** Start of EXCERPTED PASSAGE **

Agent Operating Rules

This document defines how autonomous work is performed in this repository. It is written for an execution harness that runs a model with tool access. These rules govern behavior, evaluation, and safe iteration.

0) Definitions (model vs harness)

Model: generates plans, proposes edits, and explains decisions.
Harness: executes tools, reads/writes files, runs commands, and records logs.

Rules in this file must be implemented as harness-enforced constraints where possible, and model-enforced constraints otherwise.

1) Task loop and iteration limit

Hard limit: at most 5 full loops per task.
- A “loop” is: (plan → change → evaluate → decide next step).
If the task is not complete after 5 loops:
- Stop.
- Report: current state, what remains, what evidence exists, and the minimal next action required.
- Do not continue iterating without explicit user approval.

2) Mandatory self-evaluation (every loop)

At the end of every loop, the model must produce a self-evaluation that includes:

Goal check: what the task required vs what was delivered.
Evidence check: what was verified and how (commands, outputs, or direct inspection).
Risk check: what could still be wrong (edge cases, integration points).
Next-step decision: stop, iterate, or escalate—with a reason.

The harness must log this self-evaluation as a structured artifact (e.g., JSON or markdown section) per loop.

3) Evaluation discipline (no unverified completion)

Do not mark a task “done” without an evaluation step.
Preferred evidence, in order:
1. Targeted automated tests relevant to the change.
2. Build/lint/typecheck.
3. Direct runnable repro command(s).
4. Focused inspection with file references (only if execution is impossible).
If evaluation cannot be run, explicitly state why and provide a bounded alternative.

4) Editing rules (diff-only writes)

All file writes must be performed as minimal diffs:
- Use patch-based edits that change only the required lines/sections.
- Avoid reformatting or unrelated churn.
No full-file overwrites unless justified.

** End of EXCERPTED PASSAGE **

PROBLEMS:
a - Answer these questions using the operating rules:
(i) How many full loops are allowed per task at most?
(ii) In what form must the harness log each loop's self-evaluation?
(iii) When is focused inspection with file references an acceptable kind of evidence?
b - Decide whether each statement agrees with the operating rules, answering yes or no and quoting the words that settle it:
(i) The harness is the one that generates plans and proposes edits.
(ii) Once a task reaches 5 loops, more iterating requires explicit user approval.
(iii) Full-file overwrites are forbidden in every case.
Rely only on the operating rules above for your answers.

** Start of PROVIDED RECORDS **

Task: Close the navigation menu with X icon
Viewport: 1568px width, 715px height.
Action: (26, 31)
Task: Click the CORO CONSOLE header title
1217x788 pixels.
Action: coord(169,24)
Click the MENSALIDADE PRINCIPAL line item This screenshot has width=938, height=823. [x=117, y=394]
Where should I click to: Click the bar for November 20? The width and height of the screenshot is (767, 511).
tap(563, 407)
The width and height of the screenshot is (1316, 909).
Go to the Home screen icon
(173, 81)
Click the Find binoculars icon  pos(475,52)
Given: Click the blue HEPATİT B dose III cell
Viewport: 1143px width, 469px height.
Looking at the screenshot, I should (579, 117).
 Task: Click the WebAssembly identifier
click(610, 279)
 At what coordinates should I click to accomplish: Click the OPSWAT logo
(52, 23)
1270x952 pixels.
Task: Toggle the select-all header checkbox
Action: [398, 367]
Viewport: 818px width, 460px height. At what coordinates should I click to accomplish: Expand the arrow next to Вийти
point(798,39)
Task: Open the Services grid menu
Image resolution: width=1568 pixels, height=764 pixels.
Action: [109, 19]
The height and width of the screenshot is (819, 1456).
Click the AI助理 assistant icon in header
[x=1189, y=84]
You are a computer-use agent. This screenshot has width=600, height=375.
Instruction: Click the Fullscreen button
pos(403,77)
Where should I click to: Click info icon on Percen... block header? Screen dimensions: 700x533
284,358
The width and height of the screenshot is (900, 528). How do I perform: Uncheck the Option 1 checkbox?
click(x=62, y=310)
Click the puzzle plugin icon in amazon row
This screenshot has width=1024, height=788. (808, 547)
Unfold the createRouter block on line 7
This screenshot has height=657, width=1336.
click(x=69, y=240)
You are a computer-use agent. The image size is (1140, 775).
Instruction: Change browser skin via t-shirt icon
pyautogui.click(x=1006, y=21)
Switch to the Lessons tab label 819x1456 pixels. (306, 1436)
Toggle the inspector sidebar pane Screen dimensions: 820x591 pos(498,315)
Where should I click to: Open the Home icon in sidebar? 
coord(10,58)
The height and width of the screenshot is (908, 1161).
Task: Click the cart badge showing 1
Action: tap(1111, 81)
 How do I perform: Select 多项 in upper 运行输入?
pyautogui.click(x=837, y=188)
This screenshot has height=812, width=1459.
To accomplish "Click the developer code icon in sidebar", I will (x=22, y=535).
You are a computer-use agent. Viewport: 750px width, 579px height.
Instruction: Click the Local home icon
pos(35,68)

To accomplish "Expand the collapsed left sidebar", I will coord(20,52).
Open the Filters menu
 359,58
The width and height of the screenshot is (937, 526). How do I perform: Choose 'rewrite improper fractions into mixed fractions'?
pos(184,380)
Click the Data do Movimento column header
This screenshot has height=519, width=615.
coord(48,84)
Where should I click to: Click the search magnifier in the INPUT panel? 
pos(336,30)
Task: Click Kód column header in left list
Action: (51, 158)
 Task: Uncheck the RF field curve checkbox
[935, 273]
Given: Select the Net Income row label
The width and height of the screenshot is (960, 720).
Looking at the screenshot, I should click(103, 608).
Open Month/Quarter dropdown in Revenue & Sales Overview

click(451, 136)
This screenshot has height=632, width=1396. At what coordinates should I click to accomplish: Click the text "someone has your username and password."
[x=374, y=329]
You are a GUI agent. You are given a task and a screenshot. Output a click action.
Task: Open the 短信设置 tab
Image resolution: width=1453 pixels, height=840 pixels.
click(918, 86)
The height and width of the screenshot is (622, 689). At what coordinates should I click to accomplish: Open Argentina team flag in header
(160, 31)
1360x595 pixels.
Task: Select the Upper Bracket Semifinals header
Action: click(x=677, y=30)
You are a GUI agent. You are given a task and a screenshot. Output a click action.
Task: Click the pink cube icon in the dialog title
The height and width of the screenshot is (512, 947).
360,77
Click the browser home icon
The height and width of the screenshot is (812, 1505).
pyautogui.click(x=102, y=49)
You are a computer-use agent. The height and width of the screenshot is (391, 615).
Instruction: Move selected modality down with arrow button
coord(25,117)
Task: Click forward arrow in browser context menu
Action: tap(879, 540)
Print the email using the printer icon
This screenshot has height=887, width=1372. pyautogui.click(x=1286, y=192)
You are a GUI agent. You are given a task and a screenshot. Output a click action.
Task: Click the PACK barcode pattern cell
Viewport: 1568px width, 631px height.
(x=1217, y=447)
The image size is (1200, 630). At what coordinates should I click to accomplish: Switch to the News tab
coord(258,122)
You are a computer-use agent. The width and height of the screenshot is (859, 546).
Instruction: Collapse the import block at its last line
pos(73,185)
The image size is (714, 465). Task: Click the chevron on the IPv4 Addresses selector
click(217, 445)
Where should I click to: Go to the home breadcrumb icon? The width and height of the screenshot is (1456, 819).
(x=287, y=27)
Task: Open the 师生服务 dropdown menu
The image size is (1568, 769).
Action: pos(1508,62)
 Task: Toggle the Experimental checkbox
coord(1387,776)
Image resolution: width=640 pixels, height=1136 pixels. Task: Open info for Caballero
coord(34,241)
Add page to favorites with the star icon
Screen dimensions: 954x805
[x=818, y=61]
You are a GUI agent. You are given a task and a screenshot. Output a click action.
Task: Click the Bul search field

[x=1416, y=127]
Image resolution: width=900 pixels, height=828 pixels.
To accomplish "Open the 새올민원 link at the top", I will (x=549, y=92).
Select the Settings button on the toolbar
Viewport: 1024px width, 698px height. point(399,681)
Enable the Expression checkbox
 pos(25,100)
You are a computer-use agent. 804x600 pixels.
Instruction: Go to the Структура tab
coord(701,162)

** End of PROVIDED RECORDS **

SOLUTIONS IN ORDER:
a -
(i) At most 5 full loops per task.
(ii) As a structured artifact, such as JSON or a markdown section, per loop.
(iii) Only if execution is impossible.

b -
(i) No: "Model: generates plans, proposes edits, and explains decisions."
(ii) Yes: "Do not continue iterating without explicit user approval."
(iii) No: "No full-file overwrites unless justified."